[Source extract — start]

Bird flu claimed its first human victim in Africa's most-populous nation, killing a young Nigerian woman due to graduate from university and be married this year, officials and the victim's fiancé said Wednesday.

The Jan. 17 death of the woman in Lagos, a teeming city where chickens and other fowl are kept in close quarters with humans, is a worrisome development in a vast nation with poor health care systems and weak government oversight.

The victim, whose name was not released by the Information Ministry, was finishing her accounting degree and got engaged last month, her fiancé told The Associated Press.

"She was a young girl, full of life, looking forward to this year," said the fiancé, who asked not to be named so that his loved one's family could grieve in peace.

"For the last two weeks, I've been lost," the 25-year-old financial consultant said. "If they find a cure, I hope they name it after her."

An outbreak of H5N1 bird flu hit Nigeria last year, but no human infections had been reported until Wednesday. Until the Nigerian report, Egypt and Djibouti were the only African countries that had confirmed infections among people. Eleven people have died in Egypt.

The bird flu virus remains hard for humans to catch, but health experts fear H5N1 may mutate into a form that could spread easily among humans and possibly kill millions. The H5N1 virus has claimed at least 157 lives worldwide since it began ravaging Asian poultry in late 2003, according to the World Health Organization.

In Nigeria, another female member of the deceased's household was infected, but was responding to treatment, Information Minister Frank Nweke said. Health officials earlier said 14 human samples had been taken and Nigeria's top bird-flu expert, Abdullahi Nasidi, said there may be more cases, including deaths.

Nigeria lacks the sophisticated laboratory facilities to determine exactly which of the many bird flu subtypes killed the Nigerian woman. Samples taken from the infected women have been forwarded to a lab affiliated with the World Health Organization for further testing, Nweke said.

[Source extract — finish]
[Dataset content — start]

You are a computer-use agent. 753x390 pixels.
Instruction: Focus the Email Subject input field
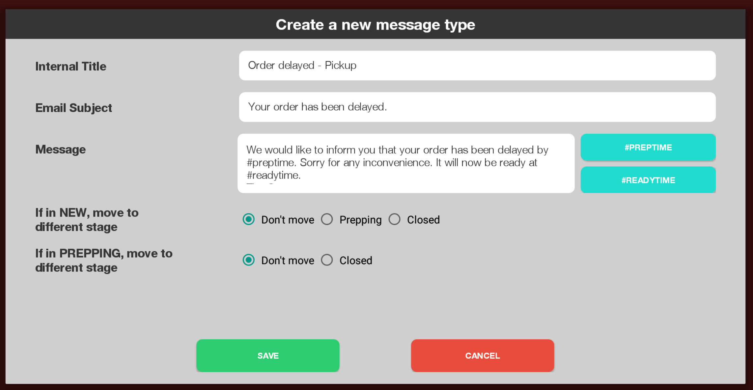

[Dataset content — finish]

| Things to do |
a – List every country the bird flu article names.
b – Answer these from the bird flu article, one answer per line:
(i) On what date did the woman in Lagos die?
(ii) How many people have died in Egypt?
(iii) How many human samples had health officials taken?
c – Condense the paragraph of the bird flu article that opens "In Nigeria, another female member" into one shorter sentence that keeps its main facts.

| Activity answers |
a –
Nigeria
Egypt
Djibouti

b –
(i) Jan. 17
(ii) Eleven
(iii) 14

c – Information Minister Frank Nweke said another woman in the victim's household was infected but responding to treatment; health officials had taken 14 human samples, and bird-flu expert Abdullahi Nasidi said more cases, including deaths, were possible.